Regionalleiter Jaime Coghi betonte in seiner kurzen Ansprache, dass wir heute dieses Todesurteil nicht mehr nachvollziehen können, in vielen Ländern dieser Welt jedoch homosexuelle Handlungen nach wie vor verboten sind und bestraft werden. Genau darum sei es wichtig, dass Network jeweils Teil dieses jährlichen Gedenktages sei: Auch in der Schweiz und auf der Welt gebe es noch viel zu tun, bis eine tatsächliche Gleichbehandlung erreicht sei, meint Jaime. Darüber hinaus werden die Prinzipien und Rechte, die wir heute als selbstverständlich ansehen, ständig durch homophobe und transphobe Bewegungen in Frage gestellt.

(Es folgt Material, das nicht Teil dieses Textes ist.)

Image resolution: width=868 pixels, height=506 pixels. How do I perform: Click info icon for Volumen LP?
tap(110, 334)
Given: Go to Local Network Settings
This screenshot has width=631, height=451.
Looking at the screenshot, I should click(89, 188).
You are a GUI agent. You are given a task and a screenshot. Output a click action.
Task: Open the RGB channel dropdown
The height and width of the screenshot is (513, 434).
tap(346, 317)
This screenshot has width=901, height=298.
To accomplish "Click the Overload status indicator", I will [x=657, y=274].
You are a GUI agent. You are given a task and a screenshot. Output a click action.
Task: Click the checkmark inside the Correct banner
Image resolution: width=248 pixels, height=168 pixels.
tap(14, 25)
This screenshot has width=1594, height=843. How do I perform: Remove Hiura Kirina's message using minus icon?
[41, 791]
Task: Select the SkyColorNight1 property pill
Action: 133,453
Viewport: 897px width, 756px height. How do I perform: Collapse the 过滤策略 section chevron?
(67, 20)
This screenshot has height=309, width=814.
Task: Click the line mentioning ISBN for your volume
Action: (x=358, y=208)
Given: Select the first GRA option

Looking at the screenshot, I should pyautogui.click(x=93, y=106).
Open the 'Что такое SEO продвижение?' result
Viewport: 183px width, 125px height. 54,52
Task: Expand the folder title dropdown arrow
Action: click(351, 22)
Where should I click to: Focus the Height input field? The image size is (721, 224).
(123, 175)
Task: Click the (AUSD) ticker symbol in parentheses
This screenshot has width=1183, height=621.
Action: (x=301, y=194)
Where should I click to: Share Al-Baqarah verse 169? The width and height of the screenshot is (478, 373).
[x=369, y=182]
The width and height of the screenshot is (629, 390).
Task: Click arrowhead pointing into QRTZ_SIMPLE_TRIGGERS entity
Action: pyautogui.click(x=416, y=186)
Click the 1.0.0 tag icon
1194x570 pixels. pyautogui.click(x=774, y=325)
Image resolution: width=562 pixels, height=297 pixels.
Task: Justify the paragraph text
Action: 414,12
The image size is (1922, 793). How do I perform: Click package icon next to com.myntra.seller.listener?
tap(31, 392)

Jaime sagte vor den gut 50 anwesenden Personen: «Die Erinnerung an seinen Prozess und seine Verurteilung fordert uns heute heraus und zwingt uns, über die Einzelpersonen und Gemeinschaften nachzudenken, die aufgrund ihrer Orientierung und Geschlechtsidentität immer noch Opfer von Diskriminierung sind. Wir sind aufgefordert, unsere Stimme zu erheben und zu reagieren, sei es als Bürger*in, Arbeitnehmer*in, Führungskräfte in der Wirtschaft oder als Politiker*in, damit so etwas nie wieder geschehen kann.»

Am Schluss dieser kurzen, aber eindrucksvollen Zeremonie warfen alle Anwesenden an der Stelle, an der Bartholomé Tecia ertränkt wurde, Rosen in die Rhone.